▶ [Your task] Repeat every line of the data exactly; no picture belongs in the copy.

◇ ◇ ◇ ◇ ◇ ◇ ◇

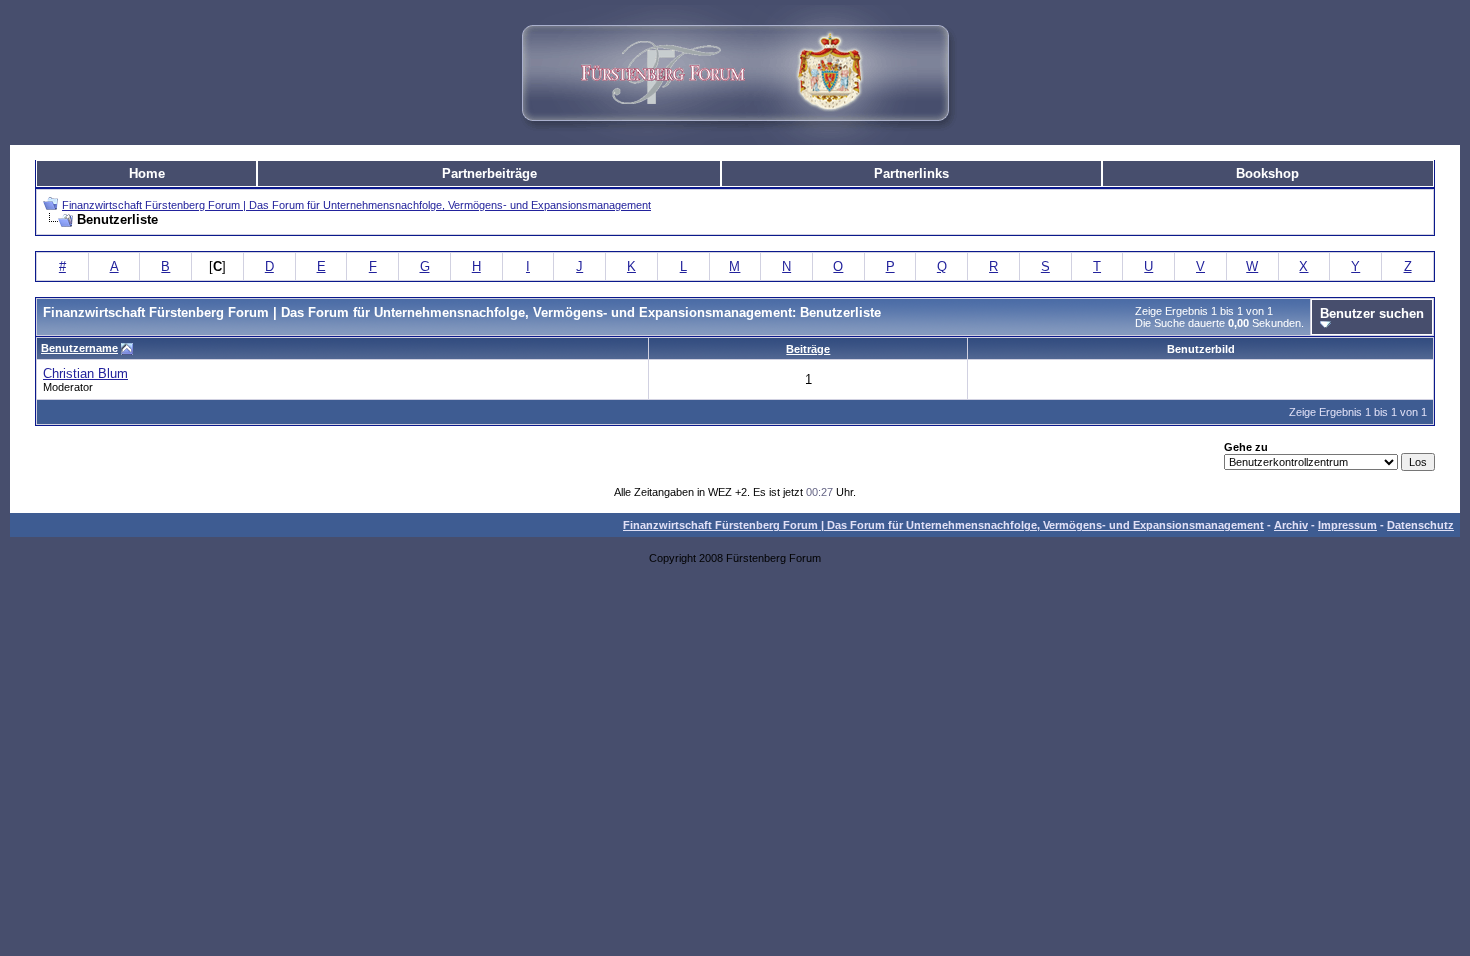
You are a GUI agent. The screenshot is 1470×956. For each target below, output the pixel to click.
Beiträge (808, 349)
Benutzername (79, 348)
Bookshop (1267, 173)
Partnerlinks (911, 173)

◇ ◇ ◇ ◇ ◇ ◇ ◇

▶ [Expected answer]
You are a GUI agent. The screenshot is 1470×956. For each target below, output the pixel to click.
Beiträge (808, 349)
Benutzername (79, 348)
Bookshop (1267, 173)
Partnerlinks (911, 173)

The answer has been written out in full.